Page 4 of 8 FirstFirst ... 23456 ... LastLast
Results 61 to 80 of 154
  1. #61
    Join Date
    Jun. 27, 2005
    Location
    KY
    Posts
    4,473

    Default

    Quote Originally Posted by izanalter View Post
    If you had told me that I would be feeling this way prior to the last straw (his leaving) I would have told you that you were flat crazy. I am one of those folks who just has never been smart enough to quit. I have always believed that I could find a way through, around, or over every problem. However, this isn't just a problem. It is a whole clusterf***.
    Please read what you wrote.

    Are you saying that if he hadn't left, you'd be able to fight and win all of the current issues you are facing?

    Please don't depend on 'that other' person to give you the strength to be YOU.

    YOU are still the same strong person who can find a way through this.

    It does NOT depend on him - not at all!!!!!!!!

    Sometimes calling a complete stranger, as in a hot line, having to tell them the entire story, can give you some clarity.

    I hope you can do that.

    P.S. If you are close to any of us COTHers, please don't hesitate to shoot us a PM to come get you.

    ************************
    \"Horses lend us the wings we lack\"


    4 members found this post helpful.

  2. #62
    Join Date
    Mar. 2, 2007
    Location
    Upper and Lower Canada
    Posts
    2,807

    Default

    You seem like such a smart, eloquent, talented, kind, humane person with so much going for you! Depression can happen to anyone, but particularly those in a bad situation like you are facing. Please get on an antidepressant as a stop-gap solution. Your GP can prescribe you one.

    Trying to keep yourself from crying may not be the best thing for you. Granted, too much crying is not good, but sometimes we need to grieve. Go cry to the horses if you have to. Then when you've grieved enough you can start the long climb back up.

    I wouldn't feel guilty about staying in the house or borrowing the ex's vehicle. I don't know about the laws in your state, but in many states, you are entitled to half his assets since you have lived with him for so long.

    And I wouldn't feel that your life with horses is over either. I'm sure you'll find some way to keep them in your life.


    2 members found this post helpful.

  3. #63
    Join Date
    Jan. 18, 2011
    Posts
    218

    Default

    Nothing is unfixable. Where there is life, there is hope.

    I keep thinking about you. Your posts bring me to tears.....

    One important question I have for you -- after the hysterectomy, did they put you on hormones? I'm worried that some of this feeling of hopelessness may be caused by your body's chemicals being out of balance.

    Please, please don't kill yourself.

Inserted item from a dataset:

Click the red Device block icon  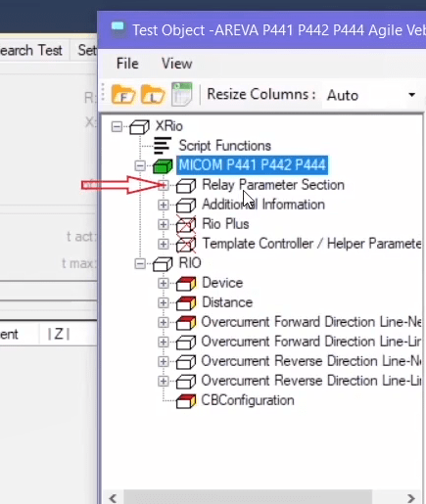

You matter more than you know.

    I know it is hard right now. I know you can't see any way out -- but that doesn't mean that there isn't one.

    Take a deep breath. Even if you have to walk away from the farm, your life can still have meaning. You can still rebuild your life into something that feels worthwhile. Don't take away that chance.... this part that seems so horrible will NOT last forever.

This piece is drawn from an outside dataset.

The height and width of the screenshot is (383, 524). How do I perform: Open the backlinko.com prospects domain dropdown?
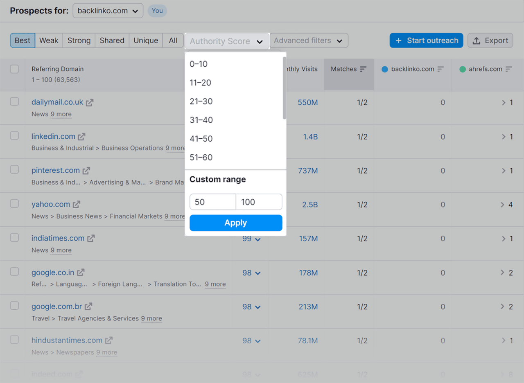108,11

    I am thinking about you constantly. I wish there was something I could do, but please know that even though we are strangers, I care about you.


    1 members found this post helpful.

  4. #64
    Join Date
    Jun. 27, 2005
    Location
    KY
    Posts
    4,473

    Default

    Quote Originally Posted by IneedanOTdayAlter View Post

    One important question I have for you -- after the hysterectomy, did they put you on hormones? I'm worried that some of this feeling of hopelessness may be caused by your body's chemicals being out of balance.
    And that is a very realistic possibility.

    Can you call your psychiatrist and ask her/him for some advice?
    Perhaps some meds that will get you over the hump?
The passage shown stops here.